** Opening Excerpted records block **

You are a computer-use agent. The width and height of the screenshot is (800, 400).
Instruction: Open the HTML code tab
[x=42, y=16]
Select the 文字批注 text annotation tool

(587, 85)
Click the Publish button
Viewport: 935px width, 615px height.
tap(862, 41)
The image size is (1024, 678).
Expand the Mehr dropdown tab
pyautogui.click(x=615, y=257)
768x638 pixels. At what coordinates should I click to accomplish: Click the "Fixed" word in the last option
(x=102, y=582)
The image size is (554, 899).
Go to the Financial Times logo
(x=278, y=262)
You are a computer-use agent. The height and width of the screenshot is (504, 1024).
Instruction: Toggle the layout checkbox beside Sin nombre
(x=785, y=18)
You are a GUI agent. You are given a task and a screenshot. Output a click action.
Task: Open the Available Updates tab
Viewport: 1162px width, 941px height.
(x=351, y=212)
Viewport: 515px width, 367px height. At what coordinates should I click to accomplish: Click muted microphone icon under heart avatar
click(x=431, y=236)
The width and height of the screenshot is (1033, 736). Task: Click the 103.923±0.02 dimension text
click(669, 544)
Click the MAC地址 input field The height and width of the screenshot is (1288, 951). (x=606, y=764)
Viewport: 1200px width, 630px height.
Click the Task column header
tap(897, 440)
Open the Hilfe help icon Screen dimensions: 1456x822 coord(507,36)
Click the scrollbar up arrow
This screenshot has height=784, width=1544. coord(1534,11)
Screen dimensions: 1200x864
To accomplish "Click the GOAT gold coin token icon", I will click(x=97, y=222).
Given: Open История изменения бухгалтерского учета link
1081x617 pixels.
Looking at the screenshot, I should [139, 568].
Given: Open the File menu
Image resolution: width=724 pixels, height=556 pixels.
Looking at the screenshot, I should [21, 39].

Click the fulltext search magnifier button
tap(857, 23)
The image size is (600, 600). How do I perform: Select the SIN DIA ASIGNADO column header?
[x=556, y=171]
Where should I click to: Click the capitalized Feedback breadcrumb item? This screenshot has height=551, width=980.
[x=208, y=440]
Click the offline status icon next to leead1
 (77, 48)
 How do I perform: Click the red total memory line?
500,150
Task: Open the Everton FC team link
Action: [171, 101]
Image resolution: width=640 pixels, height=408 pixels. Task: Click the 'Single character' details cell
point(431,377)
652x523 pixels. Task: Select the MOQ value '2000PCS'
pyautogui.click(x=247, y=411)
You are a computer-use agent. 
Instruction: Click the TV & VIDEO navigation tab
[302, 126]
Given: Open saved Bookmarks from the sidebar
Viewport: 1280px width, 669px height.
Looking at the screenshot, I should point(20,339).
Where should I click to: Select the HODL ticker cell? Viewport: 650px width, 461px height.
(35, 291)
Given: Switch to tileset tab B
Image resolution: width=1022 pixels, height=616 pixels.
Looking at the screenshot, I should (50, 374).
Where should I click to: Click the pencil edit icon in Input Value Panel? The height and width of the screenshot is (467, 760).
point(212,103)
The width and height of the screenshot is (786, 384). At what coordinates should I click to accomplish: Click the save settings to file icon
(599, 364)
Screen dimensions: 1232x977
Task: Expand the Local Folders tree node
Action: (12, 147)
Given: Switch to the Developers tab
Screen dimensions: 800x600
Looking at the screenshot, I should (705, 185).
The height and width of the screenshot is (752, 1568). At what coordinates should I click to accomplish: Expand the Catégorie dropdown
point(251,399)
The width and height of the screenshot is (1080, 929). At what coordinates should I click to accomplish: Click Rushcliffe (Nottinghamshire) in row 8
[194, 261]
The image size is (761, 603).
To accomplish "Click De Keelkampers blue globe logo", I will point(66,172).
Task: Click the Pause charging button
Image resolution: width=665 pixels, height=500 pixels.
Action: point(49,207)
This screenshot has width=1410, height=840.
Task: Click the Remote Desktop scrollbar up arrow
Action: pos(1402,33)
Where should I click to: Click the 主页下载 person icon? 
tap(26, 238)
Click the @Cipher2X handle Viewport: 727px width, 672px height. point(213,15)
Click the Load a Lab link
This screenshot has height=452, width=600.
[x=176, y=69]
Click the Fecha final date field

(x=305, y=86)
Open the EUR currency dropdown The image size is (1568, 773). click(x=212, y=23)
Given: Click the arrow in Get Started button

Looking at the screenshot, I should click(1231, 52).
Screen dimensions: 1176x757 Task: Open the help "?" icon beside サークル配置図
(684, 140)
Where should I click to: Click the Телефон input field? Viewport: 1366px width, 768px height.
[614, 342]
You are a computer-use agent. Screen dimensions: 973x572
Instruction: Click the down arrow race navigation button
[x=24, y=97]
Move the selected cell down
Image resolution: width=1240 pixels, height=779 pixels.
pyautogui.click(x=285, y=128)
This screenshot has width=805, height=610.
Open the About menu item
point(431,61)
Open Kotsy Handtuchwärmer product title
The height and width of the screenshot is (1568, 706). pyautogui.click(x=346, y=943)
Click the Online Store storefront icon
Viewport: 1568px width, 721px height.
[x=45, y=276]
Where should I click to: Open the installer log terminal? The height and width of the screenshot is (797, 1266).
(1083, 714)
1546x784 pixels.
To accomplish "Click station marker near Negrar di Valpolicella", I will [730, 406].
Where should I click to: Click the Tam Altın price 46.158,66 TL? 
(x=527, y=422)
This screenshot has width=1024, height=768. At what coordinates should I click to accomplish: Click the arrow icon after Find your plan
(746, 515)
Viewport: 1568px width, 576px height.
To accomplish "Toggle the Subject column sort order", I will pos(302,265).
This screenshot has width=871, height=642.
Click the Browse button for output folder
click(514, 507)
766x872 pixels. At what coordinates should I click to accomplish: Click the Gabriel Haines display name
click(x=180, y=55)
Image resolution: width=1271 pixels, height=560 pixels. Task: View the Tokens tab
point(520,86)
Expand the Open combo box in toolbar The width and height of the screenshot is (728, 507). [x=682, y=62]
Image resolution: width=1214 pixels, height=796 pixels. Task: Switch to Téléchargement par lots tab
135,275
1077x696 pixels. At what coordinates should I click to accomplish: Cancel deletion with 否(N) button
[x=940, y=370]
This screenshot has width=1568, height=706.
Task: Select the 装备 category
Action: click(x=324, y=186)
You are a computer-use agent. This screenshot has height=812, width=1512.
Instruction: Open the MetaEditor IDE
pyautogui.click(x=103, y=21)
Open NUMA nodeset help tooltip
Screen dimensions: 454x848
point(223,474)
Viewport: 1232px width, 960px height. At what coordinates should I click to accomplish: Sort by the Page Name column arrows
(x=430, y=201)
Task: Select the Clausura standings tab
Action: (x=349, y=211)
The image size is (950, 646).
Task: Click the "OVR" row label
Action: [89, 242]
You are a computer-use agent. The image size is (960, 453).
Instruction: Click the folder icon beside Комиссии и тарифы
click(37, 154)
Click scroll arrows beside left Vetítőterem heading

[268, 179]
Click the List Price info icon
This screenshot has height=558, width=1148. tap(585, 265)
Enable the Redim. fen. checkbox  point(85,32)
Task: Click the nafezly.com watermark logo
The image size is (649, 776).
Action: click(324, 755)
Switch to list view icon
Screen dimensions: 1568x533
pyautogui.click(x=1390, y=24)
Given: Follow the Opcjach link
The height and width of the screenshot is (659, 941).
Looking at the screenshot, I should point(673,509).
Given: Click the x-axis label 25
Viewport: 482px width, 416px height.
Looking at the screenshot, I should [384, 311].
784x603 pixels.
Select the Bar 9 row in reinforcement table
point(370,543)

** Closing Excerpted records block **

▸ Problem to work on
Return the material above in full, exactly as it appears.

▸ Your response
You are a computer-use agent. The width and height of the screenshot is (800, 400).
Instruction: Open the HTML code tab
[x=42, y=16]
Select the 文字批注 text annotation tool

(587, 85)
Click the Publish button
Viewport: 935px width, 615px height.
tap(862, 41)
The image size is (1024, 678).
Expand the Mehr dropdown tab
pyautogui.click(x=615, y=257)
768x638 pixels. At what coordinates should I click to accomplish: Click the "Fixed" word in the last option
(x=102, y=582)
The image size is (554, 899).
Go to the Financial Times logo
(x=278, y=262)
You are a computer-use agent. The height and width of the screenshot is (504, 1024).
Instruction: Toggle the layout checkbox beside Sin nombre
(x=785, y=18)
You are a GUI agent. You are given a task and a screenshot. Output a click action.
Task: Open the Available Updates tab
Viewport: 1162px width, 941px height.
(x=351, y=212)
Viewport: 515px width, 367px height. At what coordinates should I click to accomplish: Click muted microphone icon under heart avatar
click(x=431, y=236)
The width and height of the screenshot is (1033, 736). Task: Click the 103.923±0.02 dimension text
click(669, 544)
Click the MAC地址 input field The height and width of the screenshot is (1288, 951). (x=606, y=764)
Viewport: 1200px width, 630px height.
Click the Task column header
tap(897, 440)
Open the Hilfe help icon Screen dimensions: 1456x822 coord(507,36)
Click the scrollbar up arrow
This screenshot has height=784, width=1544. coord(1534,11)
Screen dimensions: 1200x864
To accomplish "Click the GOAT gold coin token icon", I will click(x=97, y=222).
Given: Open История изменения бухгалтерского учета link
1081x617 pixels.
Looking at the screenshot, I should [139, 568].
Given: Open the File menu
Image resolution: width=724 pixels, height=556 pixels.
Looking at the screenshot, I should [21, 39].

Click the fulltext search magnifier button
tap(857, 23)
The image size is (600, 600). How do I perform: Select the SIN DIA ASIGNADO column header?
[x=556, y=171]
Where should I click to: Click the capitalized Feedback breadcrumb item? This screenshot has height=551, width=980.
[x=208, y=440]
Click the offline status icon next to leead1
 (77, 48)
 How do I perform: Click the red total memory line?
500,150
Task: Open the Everton FC team link
Action: [171, 101]
Image resolution: width=640 pixels, height=408 pixels. Task: Click the 'Single character' details cell
point(431,377)
652x523 pixels. Task: Select the MOQ value '2000PCS'
pyautogui.click(x=247, y=411)
You are a computer-use agent. 
Instruction: Click the TV & VIDEO navigation tab
[302, 126]
Given: Open saved Bookmarks from the sidebar
Viewport: 1280px width, 669px height.
Looking at the screenshot, I should point(20,339).
Where should I click to: Select the HODL ticker cell? Viewport: 650px width, 461px height.
(35, 291)
Given: Switch to tileset tab B
Image resolution: width=1022 pixels, height=616 pixels.
Looking at the screenshot, I should (50, 374).
Where should I click to: Click the pencil edit icon in Input Value Panel? The height and width of the screenshot is (467, 760).
point(212,103)
The width and height of the screenshot is (786, 384). At what coordinates should I click to accomplish: Click the save settings to file icon
(599, 364)
Screen dimensions: 1232x977
Task: Expand the Local Folders tree node
Action: (12, 147)
Given: Switch to the Developers tab
Screen dimensions: 800x600
Looking at the screenshot, I should (705, 185).
The height and width of the screenshot is (752, 1568). At what coordinates should I click to accomplish: Expand the Catégorie dropdown
point(251,399)
The width and height of the screenshot is (1080, 929). At what coordinates should I click to accomplish: Click Rushcliffe (Nottinghamshire) in row 8
[194, 261]
The image size is (761, 603).
To accomplish "Click De Keelkampers blue globe logo", I will point(66,172).
Task: Click the Pause charging button
Image resolution: width=665 pixels, height=500 pixels.
Action: point(49,207)
This screenshot has width=1410, height=840.
Task: Click the Remote Desktop scrollbar up arrow
Action: pos(1402,33)
Where should I click to: Click the 主页下载 person icon? 
tap(26, 238)
Click the @Cipher2X handle Viewport: 727px width, 672px height. point(213,15)
Click the Load a Lab link
This screenshot has height=452, width=600.
[x=176, y=69]
Click the Fecha final date field

(x=305, y=86)
Open the EUR currency dropdown The image size is (1568, 773). click(x=212, y=23)
Given: Click the arrow in Get Started button

Looking at the screenshot, I should click(1231, 52).
Screen dimensions: 1176x757 Task: Open the help "?" icon beside サークル配置図
(684, 140)
Where should I click to: Click the Телефон input field? Viewport: 1366px width, 768px height.
[614, 342]
You are a computer-use agent. Screen dimensions: 973x572
Instruction: Click the down arrow race navigation button
[x=24, y=97]
Move the selected cell down
Image resolution: width=1240 pixels, height=779 pixels.
pyautogui.click(x=285, y=128)
This screenshot has width=805, height=610.
Open the About menu item
point(431,61)
Open Kotsy Handtuchwärmer product title
The height and width of the screenshot is (1568, 706). pyautogui.click(x=346, y=943)
Click the Online Store storefront icon
Viewport: 1568px width, 721px height.
[x=45, y=276]
Where should I click to: Open the installer log terminal? The height and width of the screenshot is (797, 1266).
(1083, 714)
1546x784 pixels.
To accomplish "Click station marker near Negrar di Valpolicella", I will [730, 406].
Where should I click to: Click the Tam Altın price 46.158,66 TL? 
(x=527, y=422)
This screenshot has width=1024, height=768. At what coordinates should I click to accomplish: Click the arrow icon after Find your plan
(746, 515)
Viewport: 1568px width, 576px height.
To accomplish "Toggle the Subject column sort order", I will pos(302,265).
This screenshot has width=871, height=642.
Click the Browse button for output folder
click(514, 507)
766x872 pixels. At what coordinates should I click to accomplish: Click the Gabriel Haines display name
click(x=180, y=55)
Image resolution: width=1271 pixels, height=560 pixels. Task: View the Tokens tab
point(520,86)
Expand the Open combo box in toolbar The width and height of the screenshot is (728, 507). [x=682, y=62]
Image resolution: width=1214 pixels, height=796 pixels. Task: Switch to Téléchargement par lots tab
135,275
1077x696 pixels. At what coordinates should I click to accomplish: Cancel deletion with 否(N) button
[x=940, y=370]
This screenshot has width=1568, height=706.
Task: Select the 装备 category
Action: click(x=324, y=186)
You are a computer-use agent. This screenshot has height=812, width=1512.
Instruction: Open the MetaEditor IDE
pyautogui.click(x=103, y=21)
Open NUMA nodeset help tooltip
Screen dimensions: 454x848
point(223,474)
Viewport: 1232px width, 960px height. At what coordinates should I click to accomplish: Sort by the Page Name column arrows
(x=430, y=201)
Task: Select the Clausura standings tab
Action: (x=349, y=211)
The image size is (950, 646).
Task: Click the "OVR" row label
Action: [89, 242]
You are a computer-use agent. The image size is (960, 453).
Instruction: Click the folder icon beside Комиссии и тарифы
click(37, 154)
Click scroll arrows beside left Vetítőterem heading

[268, 179]
Click the List Price info icon
This screenshot has height=558, width=1148. tap(585, 265)
Enable the Redim. fen. checkbox  point(85,32)
Task: Click the nafezly.com watermark logo
The image size is (649, 776).
Action: click(324, 755)
Switch to list view icon
Screen dimensions: 1568x533
pyautogui.click(x=1390, y=24)
Given: Follow the Opcjach link
The height and width of the screenshot is (659, 941).
Looking at the screenshot, I should point(673,509).
Given: Click the x-axis label 25
Viewport: 482px width, 416px height.
Looking at the screenshot, I should [384, 311].
784x603 pixels.
Select the Bar 9 row in reinforcement table
point(370,543)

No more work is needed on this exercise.